Available data
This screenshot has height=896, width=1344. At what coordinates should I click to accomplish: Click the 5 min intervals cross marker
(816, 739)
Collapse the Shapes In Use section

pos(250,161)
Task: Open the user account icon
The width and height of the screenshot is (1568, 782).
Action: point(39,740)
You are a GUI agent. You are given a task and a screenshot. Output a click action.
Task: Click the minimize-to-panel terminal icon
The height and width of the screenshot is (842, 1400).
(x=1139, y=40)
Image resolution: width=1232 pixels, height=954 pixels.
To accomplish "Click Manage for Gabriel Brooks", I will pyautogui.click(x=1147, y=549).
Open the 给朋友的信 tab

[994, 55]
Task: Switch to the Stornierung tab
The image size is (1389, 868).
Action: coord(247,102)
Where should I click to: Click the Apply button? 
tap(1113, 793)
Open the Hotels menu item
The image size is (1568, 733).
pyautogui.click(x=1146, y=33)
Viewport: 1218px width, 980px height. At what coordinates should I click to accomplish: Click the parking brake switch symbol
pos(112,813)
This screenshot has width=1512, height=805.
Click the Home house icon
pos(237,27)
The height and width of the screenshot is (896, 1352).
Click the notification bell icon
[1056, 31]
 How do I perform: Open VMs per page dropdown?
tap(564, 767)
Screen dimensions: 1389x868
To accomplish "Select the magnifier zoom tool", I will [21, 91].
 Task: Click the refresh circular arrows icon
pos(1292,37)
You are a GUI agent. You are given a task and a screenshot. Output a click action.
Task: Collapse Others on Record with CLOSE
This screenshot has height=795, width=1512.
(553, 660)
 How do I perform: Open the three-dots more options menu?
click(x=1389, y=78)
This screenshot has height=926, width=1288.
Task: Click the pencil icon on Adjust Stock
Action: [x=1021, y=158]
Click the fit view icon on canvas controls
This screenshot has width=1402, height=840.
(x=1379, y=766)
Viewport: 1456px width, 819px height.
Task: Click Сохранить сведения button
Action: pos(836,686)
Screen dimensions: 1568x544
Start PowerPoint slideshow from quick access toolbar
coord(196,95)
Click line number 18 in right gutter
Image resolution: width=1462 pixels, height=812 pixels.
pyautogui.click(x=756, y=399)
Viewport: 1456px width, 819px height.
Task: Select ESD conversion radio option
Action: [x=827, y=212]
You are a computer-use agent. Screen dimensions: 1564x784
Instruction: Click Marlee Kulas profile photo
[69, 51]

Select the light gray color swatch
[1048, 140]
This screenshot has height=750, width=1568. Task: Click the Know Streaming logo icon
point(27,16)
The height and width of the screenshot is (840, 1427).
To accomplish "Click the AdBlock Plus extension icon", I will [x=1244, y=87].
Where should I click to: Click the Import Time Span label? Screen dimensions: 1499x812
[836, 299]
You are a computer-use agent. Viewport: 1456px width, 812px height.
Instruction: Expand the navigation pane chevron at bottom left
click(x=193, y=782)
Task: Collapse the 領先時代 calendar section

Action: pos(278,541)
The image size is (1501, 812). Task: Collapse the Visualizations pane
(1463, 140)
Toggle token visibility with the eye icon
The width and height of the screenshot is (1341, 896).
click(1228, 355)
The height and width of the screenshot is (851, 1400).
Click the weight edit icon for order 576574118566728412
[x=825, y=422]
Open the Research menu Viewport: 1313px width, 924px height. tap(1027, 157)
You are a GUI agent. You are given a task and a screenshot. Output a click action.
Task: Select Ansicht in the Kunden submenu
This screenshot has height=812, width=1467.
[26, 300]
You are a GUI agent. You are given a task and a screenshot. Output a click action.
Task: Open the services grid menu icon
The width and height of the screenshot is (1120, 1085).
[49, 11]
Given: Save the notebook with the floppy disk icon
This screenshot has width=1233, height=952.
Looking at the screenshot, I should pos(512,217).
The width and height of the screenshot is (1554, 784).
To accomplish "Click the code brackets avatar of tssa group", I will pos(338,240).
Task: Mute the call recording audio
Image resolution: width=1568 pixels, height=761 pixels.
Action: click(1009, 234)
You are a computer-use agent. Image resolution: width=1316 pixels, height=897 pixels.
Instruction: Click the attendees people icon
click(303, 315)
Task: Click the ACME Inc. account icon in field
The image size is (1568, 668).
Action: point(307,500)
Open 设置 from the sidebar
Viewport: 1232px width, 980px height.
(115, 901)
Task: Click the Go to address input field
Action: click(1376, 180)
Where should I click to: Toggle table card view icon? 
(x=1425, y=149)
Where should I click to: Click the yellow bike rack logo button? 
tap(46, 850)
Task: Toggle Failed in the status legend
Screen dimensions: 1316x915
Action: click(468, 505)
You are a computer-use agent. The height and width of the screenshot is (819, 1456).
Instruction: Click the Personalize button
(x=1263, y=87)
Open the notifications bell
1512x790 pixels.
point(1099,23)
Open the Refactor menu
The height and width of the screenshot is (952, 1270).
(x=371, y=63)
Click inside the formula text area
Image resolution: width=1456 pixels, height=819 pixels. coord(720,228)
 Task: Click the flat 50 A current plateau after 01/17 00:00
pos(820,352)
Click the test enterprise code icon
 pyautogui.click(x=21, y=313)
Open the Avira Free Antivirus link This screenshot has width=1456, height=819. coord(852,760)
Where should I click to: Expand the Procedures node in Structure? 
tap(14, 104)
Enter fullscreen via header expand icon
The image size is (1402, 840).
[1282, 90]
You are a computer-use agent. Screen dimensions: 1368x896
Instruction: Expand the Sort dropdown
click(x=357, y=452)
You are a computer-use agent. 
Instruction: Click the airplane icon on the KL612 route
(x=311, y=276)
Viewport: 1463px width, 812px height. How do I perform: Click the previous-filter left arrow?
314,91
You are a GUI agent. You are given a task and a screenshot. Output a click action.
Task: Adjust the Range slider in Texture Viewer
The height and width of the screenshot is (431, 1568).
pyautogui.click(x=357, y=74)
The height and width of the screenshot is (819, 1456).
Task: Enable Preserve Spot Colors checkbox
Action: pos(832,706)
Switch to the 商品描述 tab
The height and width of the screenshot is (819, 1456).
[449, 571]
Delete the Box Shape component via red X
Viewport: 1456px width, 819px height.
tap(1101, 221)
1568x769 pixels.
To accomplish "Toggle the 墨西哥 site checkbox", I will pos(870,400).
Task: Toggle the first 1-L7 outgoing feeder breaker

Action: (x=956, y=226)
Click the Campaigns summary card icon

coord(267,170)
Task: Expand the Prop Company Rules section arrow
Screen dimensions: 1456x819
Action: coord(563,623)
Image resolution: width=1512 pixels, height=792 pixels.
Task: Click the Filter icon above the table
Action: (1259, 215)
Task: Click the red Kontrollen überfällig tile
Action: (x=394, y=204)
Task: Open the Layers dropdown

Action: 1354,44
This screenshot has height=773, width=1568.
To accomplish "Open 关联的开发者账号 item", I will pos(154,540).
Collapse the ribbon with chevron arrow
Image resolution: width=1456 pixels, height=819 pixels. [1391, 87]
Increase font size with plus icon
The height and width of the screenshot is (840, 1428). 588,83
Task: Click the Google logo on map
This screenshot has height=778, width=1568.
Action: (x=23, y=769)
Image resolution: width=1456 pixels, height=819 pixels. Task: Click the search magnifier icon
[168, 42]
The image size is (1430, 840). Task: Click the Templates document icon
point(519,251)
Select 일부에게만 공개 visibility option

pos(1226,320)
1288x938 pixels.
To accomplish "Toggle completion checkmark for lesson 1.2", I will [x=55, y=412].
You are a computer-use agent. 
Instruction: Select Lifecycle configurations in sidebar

Exercise requirements
The full listing above is to be transcribed exactly.

Output for this exercise
This screenshot has height=896, width=1344. At what coordinates should I click to accomplish: Click the 5 min intervals cross marker
(816, 739)
Collapse the Shapes In Use section

pos(250,161)
Task: Open the user account icon
The width and height of the screenshot is (1568, 782).
Action: point(39,740)
You are a GUI agent. You are given a task and a screenshot. Output a click action.
Task: Click the minimize-to-panel terminal icon
The height and width of the screenshot is (842, 1400).
(x=1139, y=40)
Image resolution: width=1232 pixels, height=954 pixels.
To accomplish "Click Manage for Gabriel Brooks", I will pyautogui.click(x=1147, y=549).
Open the 给朋友的信 tab

[994, 55]
Task: Switch to the Stornierung tab
The image size is (1389, 868).
Action: coord(247,102)
Where should I click to: Click the Apply button? 
tap(1113, 793)
Open the Hotels menu item
The image size is (1568, 733).
pyautogui.click(x=1146, y=33)
Viewport: 1218px width, 980px height. At what coordinates should I click to accomplish: Click the parking brake switch symbol
pos(112,813)
This screenshot has width=1512, height=805.
Click the Home house icon
pos(237,27)
The height and width of the screenshot is (896, 1352).
Click the notification bell icon
[1056, 31]
 How do I perform: Open VMs per page dropdown?
tap(564, 767)
Screen dimensions: 1389x868
To accomplish "Select the magnifier zoom tool", I will [21, 91].
 Task: Click the refresh circular arrows icon
pos(1292,37)
You are a GUI agent. You are given a task and a screenshot. Output a click action.
Task: Collapse Others on Record with CLOSE
This screenshot has height=795, width=1512.
(553, 660)
 How do I perform: Open the three-dots more options menu?
click(x=1389, y=78)
This screenshot has height=926, width=1288.
Task: Click the pencil icon on Adjust Stock
Action: [x=1021, y=158]
Click the fit view icon on canvas controls
This screenshot has width=1402, height=840.
(x=1379, y=766)
Viewport: 1456px width, 819px height.
Task: Click Сохранить сведения button
Action: pos(836,686)
Screen dimensions: 1568x544
Start PowerPoint slideshow from quick access toolbar
coord(196,95)
Click line number 18 in right gutter
Image resolution: width=1462 pixels, height=812 pixels.
pyautogui.click(x=756, y=399)
Viewport: 1456px width, 819px height.
Task: Select ESD conversion radio option
Action: [x=827, y=212]
You are a computer-use agent. Screen dimensions: 1564x784
Instruction: Click Marlee Kulas profile photo
[69, 51]

Select the light gray color swatch
[1048, 140]
This screenshot has height=750, width=1568. Task: Click the Know Streaming logo icon
point(27,16)
The height and width of the screenshot is (840, 1427).
To accomplish "Click the AdBlock Plus extension icon", I will [x=1244, y=87].
Where should I click to: Click the Import Time Span label? Screen dimensions: 1499x812
[836, 299]
You are a computer-use agent. Viewport: 1456px width, 812px height.
Instruction: Expand the navigation pane chevron at bottom left
click(x=193, y=782)
Task: Collapse the 領先時代 calendar section

Action: pos(278,541)
The image size is (1501, 812). Task: Collapse the Visualizations pane
(1463, 140)
Toggle token visibility with the eye icon
The width and height of the screenshot is (1341, 896).
click(1228, 355)
The height and width of the screenshot is (851, 1400).
Click the weight edit icon for order 576574118566728412
[x=825, y=422]
Open the Research menu Viewport: 1313px width, 924px height. tap(1027, 157)
You are a GUI agent. You are given a task and a screenshot. Output a click action.
Task: Select Ansicht in the Kunden submenu
This screenshot has height=812, width=1467.
[26, 300]
You are a GUI agent. You are given a task and a screenshot. Output a click action.
Task: Open the services grid menu icon
The width and height of the screenshot is (1120, 1085).
[49, 11]
Given: Save the notebook with the floppy disk icon
This screenshot has width=1233, height=952.
Looking at the screenshot, I should pos(512,217).
The width and height of the screenshot is (1554, 784).
To accomplish "Click the code brackets avatar of tssa group", I will pos(338,240).
Task: Mute the call recording audio
Image resolution: width=1568 pixels, height=761 pixels.
Action: click(1009, 234)
You are a computer-use agent. Image resolution: width=1316 pixels, height=897 pixels.
Instruction: Click the attendees people icon
click(303, 315)
Task: Click the ACME Inc. account icon in field
The image size is (1568, 668).
Action: point(307,500)
Open 设置 from the sidebar
Viewport: 1232px width, 980px height.
(115, 901)
Task: Click the Go to address input field
Action: click(1376, 180)
Where should I click to: Toggle table card view icon? 
(x=1425, y=149)
Where should I click to: Click the yellow bike rack logo button? 
tap(46, 850)
Task: Toggle Failed in the status legend
Screen dimensions: 1316x915
Action: click(468, 505)
You are a computer-use agent. The height and width of the screenshot is (819, 1456).
Instruction: Click the Personalize button
(x=1263, y=87)
Open the notifications bell
1512x790 pixels.
point(1099,23)
Open the Refactor menu
The height and width of the screenshot is (952, 1270).
(x=371, y=63)
Click inside the formula text area
Image resolution: width=1456 pixels, height=819 pixels. coord(720,228)
 Task: Click the flat 50 A current plateau after 01/17 00:00
pos(820,352)
Click the test enterprise code icon
 pyautogui.click(x=21, y=313)
Open the Avira Free Antivirus link This screenshot has width=1456, height=819. coord(852,760)
Where should I click to: Expand the Procedures node in Structure? 
tap(14, 104)
Enter fullscreen via header expand icon
The image size is (1402, 840).
[1282, 90]
You are a computer-use agent. Screen dimensions: 1368x896
Instruction: Expand the Sort dropdown
click(x=357, y=452)
You are a computer-use agent. 
Instruction: Click the airplane icon on the KL612 route
(x=311, y=276)
Viewport: 1463px width, 812px height. How do I perform: Click the previous-filter left arrow?
314,91
You are a GUI agent. You are given a task and a screenshot. Output a click action.
Task: Adjust the Range slider in Texture Viewer
The height and width of the screenshot is (431, 1568).
pyautogui.click(x=357, y=74)
The height and width of the screenshot is (819, 1456).
Task: Enable Preserve Spot Colors checkbox
Action: pos(832,706)
Switch to the 商品描述 tab
The height and width of the screenshot is (819, 1456).
[449, 571]
Delete the Box Shape component via red X
Viewport: 1456px width, 819px height.
tap(1101, 221)
1568x769 pixels.
To accomplish "Toggle the 墨西哥 site checkbox", I will pos(870,400).
Task: Toggle the first 1-L7 outgoing feeder breaker

Action: (x=956, y=226)
Click the Campaigns summary card icon

coord(267,170)
Task: Expand the Prop Company Rules section arrow
Screen dimensions: 1456x819
Action: coord(563,623)
Image resolution: width=1512 pixels, height=792 pixels.
Task: Click the Filter icon above the table
Action: (1259, 215)
Task: Click the red Kontrollen überfällig tile
Action: (x=394, y=204)
Task: Open the Layers dropdown

Action: 1354,44
This screenshot has height=773, width=1568.
To accomplish "Open 关联的开发者账号 item", I will pos(154,540).
Collapse the ribbon with chevron arrow
Image resolution: width=1456 pixels, height=819 pixels. [1391, 87]
Increase font size with plus icon
The height and width of the screenshot is (840, 1428). 588,83
Task: Click the Google logo on map
This screenshot has height=778, width=1568.
Action: (x=23, y=769)
Image resolution: width=1456 pixels, height=819 pixels. Task: Click the search magnifier icon
[168, 42]
The image size is (1430, 840). Task: Click the Templates document icon
point(519,251)
Select 일부에게만 공개 visibility option

pos(1226,320)
1288x938 pixels.
To accomplish "Toggle completion checkmark for lesson 1.2", I will [x=55, y=412].
You are a computer-use agent. 
Instruction: Select Lifecycle configurations in sidebar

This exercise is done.